- [Listed records]
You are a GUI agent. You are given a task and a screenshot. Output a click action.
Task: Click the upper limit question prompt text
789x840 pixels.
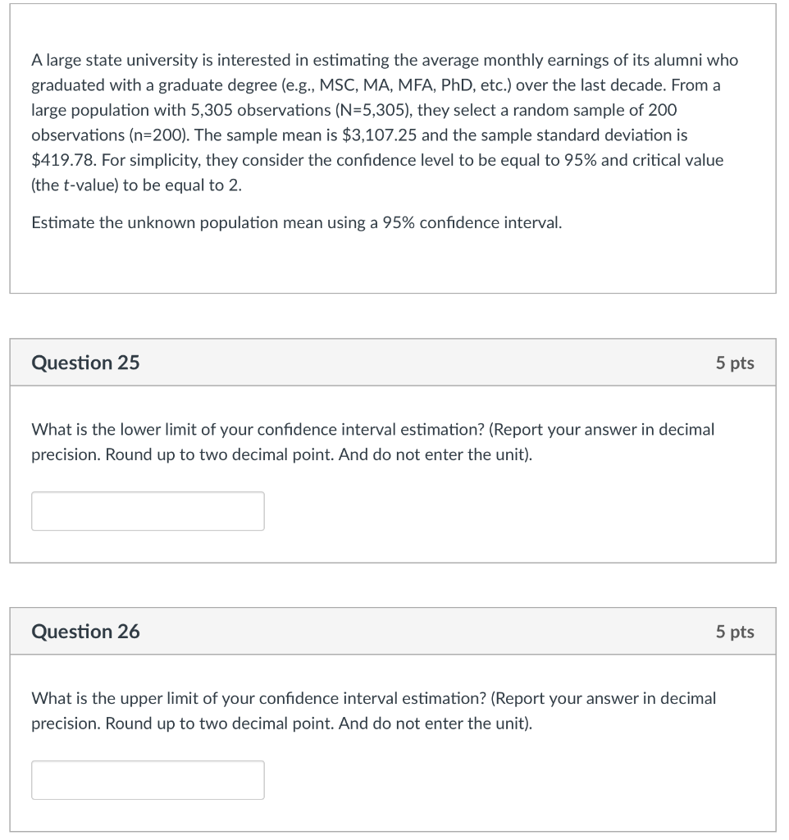tap(372, 710)
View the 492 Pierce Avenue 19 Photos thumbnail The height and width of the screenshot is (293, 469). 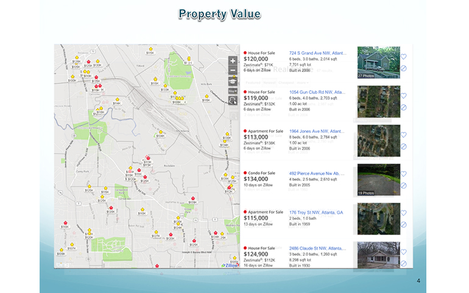tap(378, 180)
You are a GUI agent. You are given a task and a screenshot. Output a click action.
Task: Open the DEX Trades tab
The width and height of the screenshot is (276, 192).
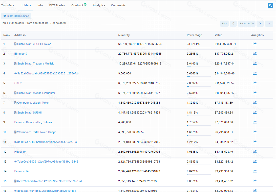click(57, 5)
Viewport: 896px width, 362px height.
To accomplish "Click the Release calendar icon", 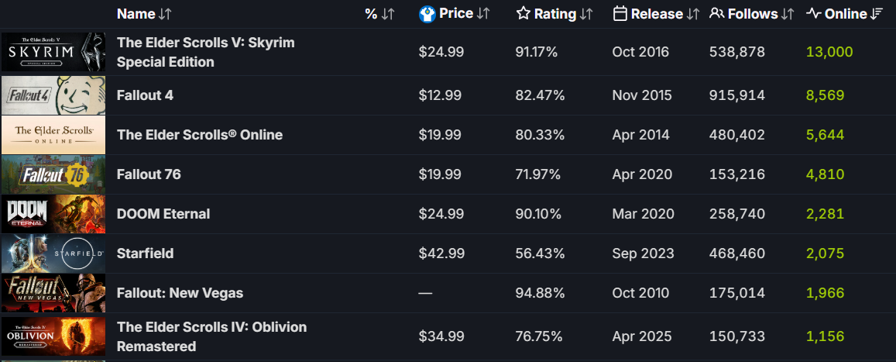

- [Task item] A picture must not appear in the copy. Transcribe exactly the lines from the one with "Viewport: 896px width, 362px height." through the final line of the entries, both included, and no more.

- [Written answer]
Viewport: 896px width, 362px height.
To accomplish "Click the Release calendar icon", 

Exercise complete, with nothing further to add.